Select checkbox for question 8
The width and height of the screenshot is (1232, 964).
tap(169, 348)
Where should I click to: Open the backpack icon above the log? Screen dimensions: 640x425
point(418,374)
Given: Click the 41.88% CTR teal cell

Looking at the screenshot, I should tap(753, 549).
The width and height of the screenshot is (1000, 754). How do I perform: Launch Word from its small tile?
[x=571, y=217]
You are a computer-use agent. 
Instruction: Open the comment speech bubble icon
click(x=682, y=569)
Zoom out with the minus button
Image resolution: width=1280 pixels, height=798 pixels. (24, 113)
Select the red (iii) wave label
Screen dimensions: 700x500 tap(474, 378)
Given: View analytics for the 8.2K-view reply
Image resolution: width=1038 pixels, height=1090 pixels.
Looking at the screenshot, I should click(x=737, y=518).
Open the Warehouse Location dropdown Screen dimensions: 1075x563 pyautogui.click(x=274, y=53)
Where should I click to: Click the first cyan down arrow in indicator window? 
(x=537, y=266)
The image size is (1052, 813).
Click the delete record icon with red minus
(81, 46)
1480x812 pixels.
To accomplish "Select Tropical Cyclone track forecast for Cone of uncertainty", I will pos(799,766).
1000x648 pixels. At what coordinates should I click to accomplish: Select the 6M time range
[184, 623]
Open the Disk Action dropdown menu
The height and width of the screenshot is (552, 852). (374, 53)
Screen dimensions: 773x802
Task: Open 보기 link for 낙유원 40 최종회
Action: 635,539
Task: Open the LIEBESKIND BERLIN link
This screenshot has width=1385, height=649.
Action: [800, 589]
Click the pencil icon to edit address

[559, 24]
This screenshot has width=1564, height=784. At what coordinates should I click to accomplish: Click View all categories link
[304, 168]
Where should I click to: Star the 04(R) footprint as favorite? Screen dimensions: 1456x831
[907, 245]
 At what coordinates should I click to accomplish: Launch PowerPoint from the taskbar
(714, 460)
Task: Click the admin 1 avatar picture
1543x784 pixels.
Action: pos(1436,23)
· · · · · · ·
Every line from the first entry to the line containing "1480x812 pixels." should be transcribed exactly, and nothing beyond it.

Select checkbox for question 8
The width and height of the screenshot is (1232, 964).
tap(169, 348)
Where should I click to: Open the backpack icon above the log? Screen dimensions: 640x425
point(418,374)
Given: Click the 41.88% CTR teal cell

Looking at the screenshot, I should tap(753, 549).
The width and height of the screenshot is (1000, 754). How do I perform: Launch Word from its small tile?
[x=571, y=217]
You are a computer-use agent. 
Instruction: Open the comment speech bubble icon
click(x=682, y=569)
Zoom out with the minus button
Image resolution: width=1280 pixels, height=798 pixels. (24, 113)
Select the red (iii) wave label
Screen dimensions: 700x500 tap(474, 378)
Given: View analytics for the 8.2K-view reply
Image resolution: width=1038 pixels, height=1090 pixels.
Looking at the screenshot, I should click(x=737, y=518).
Open the Warehouse Location dropdown Screen dimensions: 1075x563 pyautogui.click(x=274, y=53)
Where should I click to: Click the first cyan down arrow in indicator window? 
(x=537, y=266)
The image size is (1052, 813).
Click the delete record icon with red minus
(81, 46)
1480x812 pixels.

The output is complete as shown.